I went on for several minutes, and upon finishing my thoughts, I looked at my professor, who was completely dumbfounded and asked, “Does that make sense?” He said yes, thanked me for sharing and declared that this had been the weirdest first day of class he had ever taught, and sent us home early seeing as the power was showing no signs of coming back on.
As I was leaving class that night, I was still in shock about what had happened. I was shocked that I had been forward enough to lecture a room full of complete strangers about my opinion on a subject that was contrary to what was being taught, but mostly, I was shocked that I had been given the opportunity to do so. This was a pivotal moment for me on my journey to becoming a Special Education teacher. This was the moment I realized that I did fit in at this tiny little college in my tiny little town. These people had listened to me bare my soul, and instead of judging me, or telling me I was wrong, they had accepted me. They had recognized the importance of including me in a conversation about a community that I am a part of, and that they were outsiders to. But I had also recognized the importance of opening up to them and letting them in.

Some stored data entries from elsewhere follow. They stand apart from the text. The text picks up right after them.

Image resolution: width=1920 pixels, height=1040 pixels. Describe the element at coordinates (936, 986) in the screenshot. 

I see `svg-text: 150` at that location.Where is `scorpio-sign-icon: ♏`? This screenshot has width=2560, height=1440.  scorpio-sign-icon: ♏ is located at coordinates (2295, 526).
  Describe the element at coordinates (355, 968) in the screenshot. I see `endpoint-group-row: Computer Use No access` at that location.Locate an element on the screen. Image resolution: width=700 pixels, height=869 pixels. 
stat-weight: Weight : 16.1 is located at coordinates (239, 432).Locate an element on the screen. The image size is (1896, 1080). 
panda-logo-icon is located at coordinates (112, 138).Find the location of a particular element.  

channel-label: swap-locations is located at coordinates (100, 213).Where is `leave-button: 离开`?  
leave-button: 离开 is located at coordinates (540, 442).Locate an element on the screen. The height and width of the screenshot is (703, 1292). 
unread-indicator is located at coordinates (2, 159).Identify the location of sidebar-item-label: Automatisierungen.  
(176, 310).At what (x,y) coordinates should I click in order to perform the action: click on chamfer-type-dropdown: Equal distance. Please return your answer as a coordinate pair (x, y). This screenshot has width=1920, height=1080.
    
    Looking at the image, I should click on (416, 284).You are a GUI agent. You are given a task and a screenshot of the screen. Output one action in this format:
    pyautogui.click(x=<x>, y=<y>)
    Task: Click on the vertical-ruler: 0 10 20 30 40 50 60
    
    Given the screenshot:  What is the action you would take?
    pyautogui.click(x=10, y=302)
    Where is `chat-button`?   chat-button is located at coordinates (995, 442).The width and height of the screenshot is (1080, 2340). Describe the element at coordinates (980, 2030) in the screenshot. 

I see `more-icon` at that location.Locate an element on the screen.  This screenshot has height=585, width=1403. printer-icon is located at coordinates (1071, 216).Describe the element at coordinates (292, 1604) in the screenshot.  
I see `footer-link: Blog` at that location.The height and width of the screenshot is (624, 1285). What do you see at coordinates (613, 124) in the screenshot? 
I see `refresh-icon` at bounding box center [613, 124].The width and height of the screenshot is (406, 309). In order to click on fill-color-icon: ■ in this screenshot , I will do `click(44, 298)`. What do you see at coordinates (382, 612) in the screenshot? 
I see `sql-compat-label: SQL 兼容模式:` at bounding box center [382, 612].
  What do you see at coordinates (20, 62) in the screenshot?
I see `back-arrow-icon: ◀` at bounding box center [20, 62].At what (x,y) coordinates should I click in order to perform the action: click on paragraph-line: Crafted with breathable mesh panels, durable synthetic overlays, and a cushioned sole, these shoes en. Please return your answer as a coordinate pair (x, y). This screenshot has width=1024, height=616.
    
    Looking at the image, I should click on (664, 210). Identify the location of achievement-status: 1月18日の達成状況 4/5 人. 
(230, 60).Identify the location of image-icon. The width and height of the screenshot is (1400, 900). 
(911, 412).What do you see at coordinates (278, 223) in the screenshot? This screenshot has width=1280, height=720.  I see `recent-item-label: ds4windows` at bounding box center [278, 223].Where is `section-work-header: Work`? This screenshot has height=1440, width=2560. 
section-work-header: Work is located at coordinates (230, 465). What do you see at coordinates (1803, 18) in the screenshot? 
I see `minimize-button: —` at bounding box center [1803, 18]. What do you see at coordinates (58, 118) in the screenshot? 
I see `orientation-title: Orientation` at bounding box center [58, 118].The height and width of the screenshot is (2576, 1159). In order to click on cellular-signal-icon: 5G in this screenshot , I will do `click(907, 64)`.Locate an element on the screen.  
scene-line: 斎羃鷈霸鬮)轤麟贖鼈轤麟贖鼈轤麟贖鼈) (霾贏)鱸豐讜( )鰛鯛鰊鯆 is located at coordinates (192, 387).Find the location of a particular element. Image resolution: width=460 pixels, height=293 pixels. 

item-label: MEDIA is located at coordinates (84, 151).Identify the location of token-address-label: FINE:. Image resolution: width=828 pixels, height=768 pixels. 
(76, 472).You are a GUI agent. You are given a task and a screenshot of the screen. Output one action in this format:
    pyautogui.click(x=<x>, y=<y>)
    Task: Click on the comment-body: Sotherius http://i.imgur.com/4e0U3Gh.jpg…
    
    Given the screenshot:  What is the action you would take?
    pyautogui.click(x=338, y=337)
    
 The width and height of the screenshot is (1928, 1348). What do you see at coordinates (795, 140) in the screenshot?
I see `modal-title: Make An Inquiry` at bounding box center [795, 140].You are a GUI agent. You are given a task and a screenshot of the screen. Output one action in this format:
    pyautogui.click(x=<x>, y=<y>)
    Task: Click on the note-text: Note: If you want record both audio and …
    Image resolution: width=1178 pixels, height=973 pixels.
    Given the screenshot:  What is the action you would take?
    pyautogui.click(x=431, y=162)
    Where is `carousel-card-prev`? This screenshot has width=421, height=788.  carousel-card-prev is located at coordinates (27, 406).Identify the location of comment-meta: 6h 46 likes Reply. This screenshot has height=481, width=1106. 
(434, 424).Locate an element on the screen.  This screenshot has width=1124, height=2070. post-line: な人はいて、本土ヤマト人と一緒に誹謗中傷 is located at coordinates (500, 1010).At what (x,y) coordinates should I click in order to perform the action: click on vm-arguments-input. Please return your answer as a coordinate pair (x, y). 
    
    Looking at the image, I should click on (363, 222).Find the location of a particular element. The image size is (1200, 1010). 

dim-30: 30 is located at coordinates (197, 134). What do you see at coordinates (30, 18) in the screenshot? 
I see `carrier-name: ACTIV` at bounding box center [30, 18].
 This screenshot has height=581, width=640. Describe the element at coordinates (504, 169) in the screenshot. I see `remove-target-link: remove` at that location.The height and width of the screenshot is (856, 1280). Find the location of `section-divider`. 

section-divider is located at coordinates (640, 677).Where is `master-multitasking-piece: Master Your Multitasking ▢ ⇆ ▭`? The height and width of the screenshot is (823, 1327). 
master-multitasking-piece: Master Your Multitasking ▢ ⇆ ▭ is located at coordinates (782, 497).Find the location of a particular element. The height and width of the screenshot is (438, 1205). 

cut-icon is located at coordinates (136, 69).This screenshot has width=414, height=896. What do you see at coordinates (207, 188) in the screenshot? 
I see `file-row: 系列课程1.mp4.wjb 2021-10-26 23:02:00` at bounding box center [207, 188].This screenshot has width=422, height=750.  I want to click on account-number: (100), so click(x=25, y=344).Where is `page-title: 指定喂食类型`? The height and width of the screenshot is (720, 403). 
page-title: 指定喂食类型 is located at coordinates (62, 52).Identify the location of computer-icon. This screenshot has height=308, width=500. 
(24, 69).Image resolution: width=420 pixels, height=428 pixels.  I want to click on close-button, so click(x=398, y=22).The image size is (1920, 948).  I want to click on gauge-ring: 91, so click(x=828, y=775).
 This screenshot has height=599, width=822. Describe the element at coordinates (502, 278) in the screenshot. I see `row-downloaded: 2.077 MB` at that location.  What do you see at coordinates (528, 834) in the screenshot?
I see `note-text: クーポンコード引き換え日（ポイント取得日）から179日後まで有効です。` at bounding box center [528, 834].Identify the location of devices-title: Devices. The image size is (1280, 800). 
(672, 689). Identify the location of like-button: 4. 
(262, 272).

When I think about the responsibility I am about to take on in educating upcoming generations of disabled kids, I am often overwhelmed. How can I teach these kids, many of whom have very different disabilities from me, that we are a part of the same community? How can I teach them that “disabled” is not synonymous with “victim?” It is my hope that my students will grow up believing that being disabled and being proud of who they are, at every intersection of their identity, is not a contradiction.
My tiny little town has come a long way since I was a kid. They are about to finish construction of an all-access playground in the public park so future generations of disabled kids will have the opportunity to play alongside their able-bodied peers. The field of Special Education has evolved too. Disabled kids are no longer exclusively being relegated to “special” environments at school, and I see evidence of the stigma around Special Education that I grew up with beginning to subside. Inclusion is becoming the norm. To me, these are the effects of what can happen when we, the disabled community, elevate the discourse beyond the basic assumption that we are people. We are so much more than just human. By recognizing our allies, and having these sometimes uncomfortable conversations with them, we have the power to remove so many of the obstacles that hold us back. Today we are disabled, but tomorrow may tell a different story.